At high intensity of light—as in a well-lit office—nearly 80 percent of patients reported intensification of headache with exposure to all colors but green. Unexpectedly, the researchers found that green light even reduced pain by about 20 percent.
To understand exactly why green light causes less pain to patients with migraines, Burstein and colleagues designed experiments in which they measured the magnitude of the electrical signals generated by the retina (in the eye) and the cortex (in the brain) of these patients in response to each color of light. They found that blue and red lights generated the largest signals in both the retina and the cortex and that green light generated the smallest signals.
Next, applying techniques recently developed by Rodrigo Noseda, HMS assistant professor of anaesthesia at Beth Israel Deaconess, they used animal models of migraine to study neurons in the thalamus, an area of the brain that transmits information about light from the eye to the cortex.

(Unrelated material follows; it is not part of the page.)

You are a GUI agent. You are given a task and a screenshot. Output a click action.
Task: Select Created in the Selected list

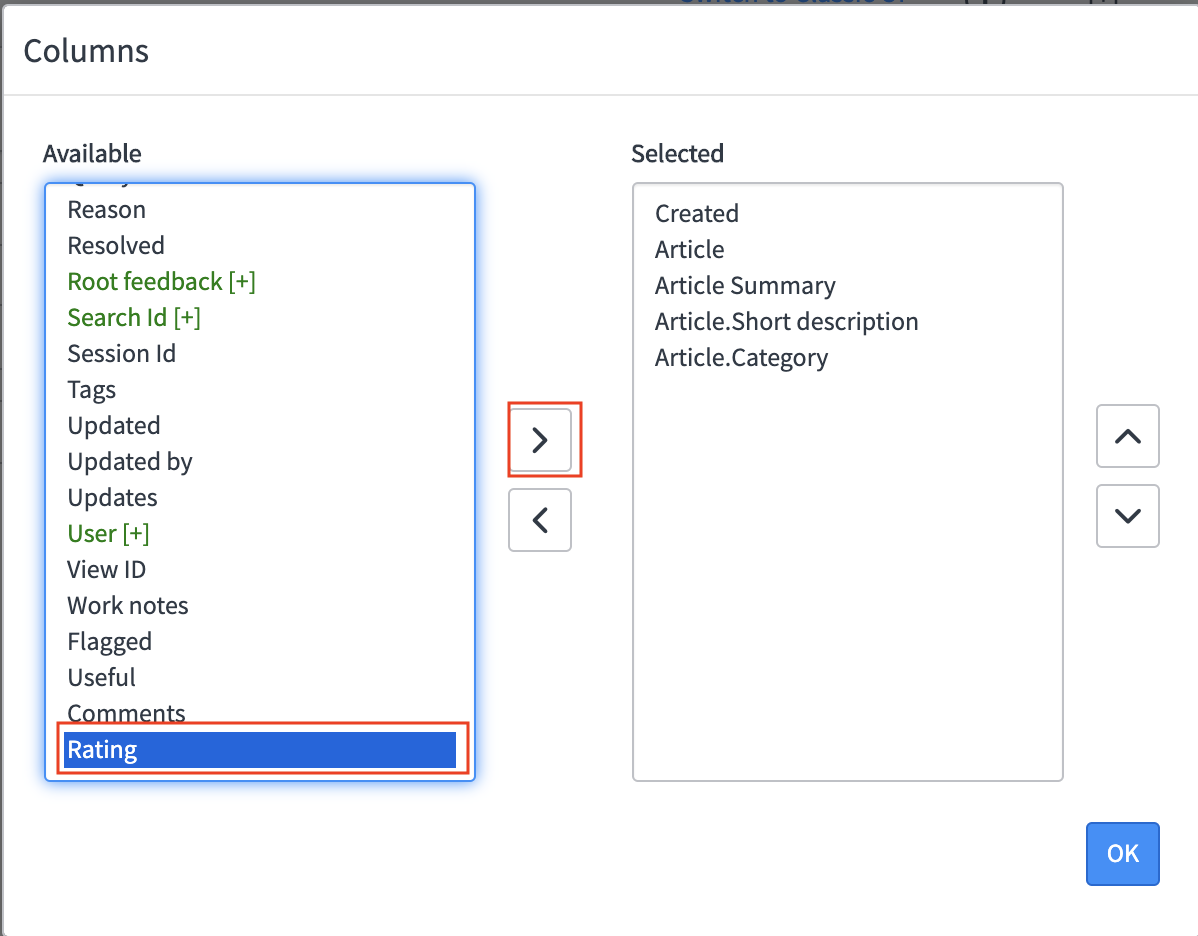pos(696,214)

These neurons were found to be most responsive to blue light and least responsive to green light, explaining why the migraine brain responds favorably to green light.
“These findings offer real hope to patients with migraines and a promising path forward for researchers and clinicians,” said Burstein.
Burstein is now working to develop a more affordable light bulb that emits “pure” (narrow-band wavelength) green light at low intensity, as well as affordable sunglasses that block all but this narrow band of pure green light.
Currently, the cost of one such light bulb is prohibitively high, and the technology to block all but pure green light in sunglasses is available only in light microscopy, which is also very costly.
This study was supported by National Institutes of Health grants R37 NS079678 and RO1 NS069847.
Adapted from a Beth Israel Deaconess news release.